Tijdens het geologische tijdvak carboon, zo’n 350 miljoen jaar geleden, geraakten wouden bedolven wegens enorme aardbevingen. Het verschuiven van de aardkorst zorgde ervoor, dat de organische massa bestaande uit planten en dieren ontbond zonder te verrotten. Het eindproduct was steenkool, een vorm van koolstof, ‘verontreinigd’ met de chemische producten (zwavel, stikstof) die voorkomen in levende organismen.
Omdat de aardkorst voortdurend in beweging is, werden de lagen steenkool op sommige plaatsen terug naar het oppervlak geperst en op die plaatsen lag de brandstof min of meer om op te rapen. Het was deze steenkool die zeker de Romeinen al kenden en gebruikten om zich te warmen of om hun smidsvuurtjes mee aan de gang te houden. Maar vanaf de middeleeuwen was er sprake van het begin van echte industriële activiteit, de behoefte aan brandstof steeg gevoelig en men begon te delven naar steenkool.
De rest van de geschiedenis is gekend. In de 19de eeuw en ook in de eerste helft van de 20ste eeuw draaide de industrie volledig op steenkool, vooral als bron van energie maar ook als grondstof voor een breed gamma van chemicaliën.
In de loop van de 20ste eeuw nam olie geleidelijk de plaats in van steenkool voor vele toepassingen en zeker als brandstof voor voertuigen. Er bestonden weliswaar motoren die draaiden op steenkool, maar dat was nooit een succes wegens te omslachtig en onvoldoende rendement.
Als men vandaag de bronnen van primaire energie bekijkt, dan staat aardolie op de eerste plats met 34% van het wereldtotaal, op de hielen gevolgd door steenkool met 30% van het totaal, voor aardgas, waterkracht, kernenergie en hernieuwbare energie met resp. 24, 6, 5 en 1% van het totaal.
De grafiek hierboven toont, dat sinds 2000 de globale steenkoolproductie nog altijd in stijgende lijn gaat. In 2010 werd bijna 59% meer steenkool geproduceerd dan in 2000 !
In 2010 kwam het leeuwendeel (67%) van de steenkoolproductie uit Azië + het gebied rond de Stille Oceaan. Nummers 2 en 3 waren Noord-Amerika (VS en Canada) en Europa + de gebieden net over de Aziatische grens met resp. 16 en 12%.
Er werd in totaal meer dan 3,7 miljard ton olie-equivalent geproduceerd.
De grootste steenkoolverbruiker is Azië + het gebied rond de Stille Oceaan met 66% van het totaal van bijna 3,6 miljard ton olie-equivalent. Nummers 2 en 3 waren opnieuw Noord-Amerika (VS en Canada) en Europa + de gebieden net over de Aziatische grens met resp. 16 en 14%.

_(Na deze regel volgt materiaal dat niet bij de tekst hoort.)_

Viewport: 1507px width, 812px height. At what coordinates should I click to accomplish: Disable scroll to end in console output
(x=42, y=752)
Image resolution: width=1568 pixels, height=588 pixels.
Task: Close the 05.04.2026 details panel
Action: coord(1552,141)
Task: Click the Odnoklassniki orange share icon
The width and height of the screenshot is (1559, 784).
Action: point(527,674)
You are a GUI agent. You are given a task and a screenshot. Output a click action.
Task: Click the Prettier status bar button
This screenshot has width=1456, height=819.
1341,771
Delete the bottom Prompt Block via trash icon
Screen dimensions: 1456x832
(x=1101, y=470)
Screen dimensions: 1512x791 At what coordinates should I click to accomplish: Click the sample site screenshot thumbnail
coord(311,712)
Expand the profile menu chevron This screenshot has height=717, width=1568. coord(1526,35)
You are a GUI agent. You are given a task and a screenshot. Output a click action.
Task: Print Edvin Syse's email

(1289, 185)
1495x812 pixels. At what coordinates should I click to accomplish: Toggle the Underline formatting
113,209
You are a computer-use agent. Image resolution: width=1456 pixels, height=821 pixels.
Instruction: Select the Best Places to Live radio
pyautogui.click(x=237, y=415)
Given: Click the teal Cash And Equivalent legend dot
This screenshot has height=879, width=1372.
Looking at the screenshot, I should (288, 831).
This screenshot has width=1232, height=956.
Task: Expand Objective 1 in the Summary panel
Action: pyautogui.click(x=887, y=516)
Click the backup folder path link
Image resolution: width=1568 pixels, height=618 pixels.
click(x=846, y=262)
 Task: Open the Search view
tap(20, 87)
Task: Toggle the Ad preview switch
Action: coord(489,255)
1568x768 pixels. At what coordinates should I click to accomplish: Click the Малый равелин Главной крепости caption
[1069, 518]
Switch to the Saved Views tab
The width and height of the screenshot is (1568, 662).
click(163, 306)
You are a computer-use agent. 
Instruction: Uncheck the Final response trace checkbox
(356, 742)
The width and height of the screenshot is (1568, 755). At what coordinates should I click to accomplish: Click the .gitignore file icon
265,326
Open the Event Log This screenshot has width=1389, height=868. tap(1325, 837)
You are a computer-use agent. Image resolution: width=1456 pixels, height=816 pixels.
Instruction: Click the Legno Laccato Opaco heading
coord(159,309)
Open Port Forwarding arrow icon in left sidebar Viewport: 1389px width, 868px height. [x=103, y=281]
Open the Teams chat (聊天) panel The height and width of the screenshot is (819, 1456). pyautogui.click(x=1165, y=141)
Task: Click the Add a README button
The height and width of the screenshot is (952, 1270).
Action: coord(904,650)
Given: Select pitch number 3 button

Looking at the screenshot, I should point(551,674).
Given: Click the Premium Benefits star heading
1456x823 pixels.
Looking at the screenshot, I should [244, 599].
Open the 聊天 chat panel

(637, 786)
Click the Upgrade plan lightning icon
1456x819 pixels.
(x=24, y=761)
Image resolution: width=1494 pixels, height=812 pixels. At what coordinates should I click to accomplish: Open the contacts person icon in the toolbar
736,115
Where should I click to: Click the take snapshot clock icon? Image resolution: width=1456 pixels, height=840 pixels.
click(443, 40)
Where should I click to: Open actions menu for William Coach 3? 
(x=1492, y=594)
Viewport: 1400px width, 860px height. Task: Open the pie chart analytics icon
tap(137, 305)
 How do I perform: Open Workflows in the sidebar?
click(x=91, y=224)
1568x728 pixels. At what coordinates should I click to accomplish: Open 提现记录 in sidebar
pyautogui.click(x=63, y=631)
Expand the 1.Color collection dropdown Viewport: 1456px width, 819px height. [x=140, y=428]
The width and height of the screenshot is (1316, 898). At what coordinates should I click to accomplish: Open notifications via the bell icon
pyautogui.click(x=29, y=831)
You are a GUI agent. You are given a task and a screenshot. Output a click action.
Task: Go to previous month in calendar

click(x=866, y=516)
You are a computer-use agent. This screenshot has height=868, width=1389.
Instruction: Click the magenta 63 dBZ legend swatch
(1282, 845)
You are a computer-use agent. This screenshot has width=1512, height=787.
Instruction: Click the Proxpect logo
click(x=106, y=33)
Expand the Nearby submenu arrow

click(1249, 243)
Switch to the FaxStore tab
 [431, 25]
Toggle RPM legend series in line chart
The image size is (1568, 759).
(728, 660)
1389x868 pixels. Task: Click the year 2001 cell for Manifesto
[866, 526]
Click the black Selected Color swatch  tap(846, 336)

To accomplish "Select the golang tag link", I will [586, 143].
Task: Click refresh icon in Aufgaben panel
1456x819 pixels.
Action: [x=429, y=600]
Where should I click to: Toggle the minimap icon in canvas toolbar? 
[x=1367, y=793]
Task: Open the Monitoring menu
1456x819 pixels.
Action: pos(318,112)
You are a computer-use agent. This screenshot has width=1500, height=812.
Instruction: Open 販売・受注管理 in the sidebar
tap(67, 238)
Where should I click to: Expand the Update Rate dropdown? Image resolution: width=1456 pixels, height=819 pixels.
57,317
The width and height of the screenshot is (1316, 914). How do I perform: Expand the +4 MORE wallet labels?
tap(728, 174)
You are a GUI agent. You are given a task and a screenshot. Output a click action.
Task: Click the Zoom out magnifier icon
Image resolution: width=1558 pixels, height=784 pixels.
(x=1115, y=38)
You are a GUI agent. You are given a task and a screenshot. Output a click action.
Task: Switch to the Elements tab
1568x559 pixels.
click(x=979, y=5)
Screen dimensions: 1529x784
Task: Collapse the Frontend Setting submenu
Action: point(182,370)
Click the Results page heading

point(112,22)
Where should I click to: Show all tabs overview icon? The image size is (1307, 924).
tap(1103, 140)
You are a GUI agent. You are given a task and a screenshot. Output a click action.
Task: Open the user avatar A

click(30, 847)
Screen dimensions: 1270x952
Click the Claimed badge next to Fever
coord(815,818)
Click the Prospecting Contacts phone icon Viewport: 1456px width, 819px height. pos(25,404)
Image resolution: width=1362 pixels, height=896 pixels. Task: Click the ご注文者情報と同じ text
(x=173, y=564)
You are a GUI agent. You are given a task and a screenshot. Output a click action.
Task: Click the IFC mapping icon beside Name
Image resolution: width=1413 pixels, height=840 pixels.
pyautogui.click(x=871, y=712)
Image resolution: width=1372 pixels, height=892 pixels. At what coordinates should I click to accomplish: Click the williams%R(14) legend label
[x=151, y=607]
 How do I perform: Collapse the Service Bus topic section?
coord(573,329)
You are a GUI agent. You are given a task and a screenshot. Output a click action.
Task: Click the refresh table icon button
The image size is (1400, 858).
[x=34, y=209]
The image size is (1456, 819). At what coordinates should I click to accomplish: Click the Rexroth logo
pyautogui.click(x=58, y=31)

In 2010 werd dus 176.000 ton olie-equivalent steenkool te veel geproduceerd, waardoor een strategische voorraad ontstond.
De bewezen reserves steenkool, te ontginnen volgens de gekende technieken, bedroegen eind 2010 bijna 861 miljard ton. Aan het huidige verbruikstempo zou dit moeten volstaan voor ongeveer een eeuw, wat een beter perspectief is dan dat voor aardolie.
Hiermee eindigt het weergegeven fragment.